Aber Neferet war nicht mehr nur eine Hohepriesterin. Vor einiger Zeit hatte sie die Grenzen jenes Daseins überschritten, und es bereitete ihr keine Mühe, die sich windende Schwärze unter Kontrolle zu halten.
Sie ist auf dem besten Weg, unsterblich zu werden, erkannte Kalona, und mit dieser Erkenntnis gesellte sich ein weiteres Gefühl zu der Reue, Verzweiflung und Wut, die bereits in dem gefallenen Krieger der Nyx wühlten: Angst.

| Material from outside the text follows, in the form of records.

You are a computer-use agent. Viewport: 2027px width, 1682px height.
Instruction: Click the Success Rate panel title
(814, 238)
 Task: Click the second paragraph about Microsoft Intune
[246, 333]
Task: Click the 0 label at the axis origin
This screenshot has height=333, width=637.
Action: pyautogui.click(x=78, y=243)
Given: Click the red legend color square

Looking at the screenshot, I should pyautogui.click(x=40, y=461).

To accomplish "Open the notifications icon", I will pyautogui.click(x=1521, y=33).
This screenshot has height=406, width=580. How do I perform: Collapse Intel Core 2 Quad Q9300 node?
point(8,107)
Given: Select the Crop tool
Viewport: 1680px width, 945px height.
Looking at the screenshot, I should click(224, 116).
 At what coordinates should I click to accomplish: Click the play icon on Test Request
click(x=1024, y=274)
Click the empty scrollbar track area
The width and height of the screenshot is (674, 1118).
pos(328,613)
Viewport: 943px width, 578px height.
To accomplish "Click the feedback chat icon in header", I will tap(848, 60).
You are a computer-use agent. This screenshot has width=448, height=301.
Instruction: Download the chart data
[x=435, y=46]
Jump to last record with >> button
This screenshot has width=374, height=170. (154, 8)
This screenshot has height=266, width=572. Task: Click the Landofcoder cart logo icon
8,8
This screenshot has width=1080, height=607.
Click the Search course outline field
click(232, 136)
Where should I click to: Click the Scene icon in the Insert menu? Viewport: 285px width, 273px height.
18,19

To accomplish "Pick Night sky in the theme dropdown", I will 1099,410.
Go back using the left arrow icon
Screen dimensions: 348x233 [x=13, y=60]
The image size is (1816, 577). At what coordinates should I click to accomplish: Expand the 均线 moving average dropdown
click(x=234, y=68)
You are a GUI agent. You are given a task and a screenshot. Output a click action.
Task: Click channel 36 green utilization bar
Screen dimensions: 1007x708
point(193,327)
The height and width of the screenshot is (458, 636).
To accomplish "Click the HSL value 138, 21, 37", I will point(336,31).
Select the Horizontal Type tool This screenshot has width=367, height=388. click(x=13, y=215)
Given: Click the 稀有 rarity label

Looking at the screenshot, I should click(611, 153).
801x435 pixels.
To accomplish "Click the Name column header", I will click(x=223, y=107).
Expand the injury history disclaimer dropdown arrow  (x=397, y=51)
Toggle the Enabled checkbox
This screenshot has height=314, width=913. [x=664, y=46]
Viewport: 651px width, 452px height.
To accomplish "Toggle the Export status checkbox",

»Ja, man sollte denken, es sei ein Todesurteil«, sagte Neferet ruhig, während sie mehr und mehr der tintigen Stränge zu sich zog, »aber Zoey hat die schrecklich lästige Angewohnheit zu überleben. Diesmal will ich ganz sichergehen, dass sie stirbt.«
»Zoeys Seele hat aber auch die Angewohnheit, wiedergeboren zu werden«, sagte er, in der Hoffnung, Neferet würde den Köder schlucken und sich ablenken lassen.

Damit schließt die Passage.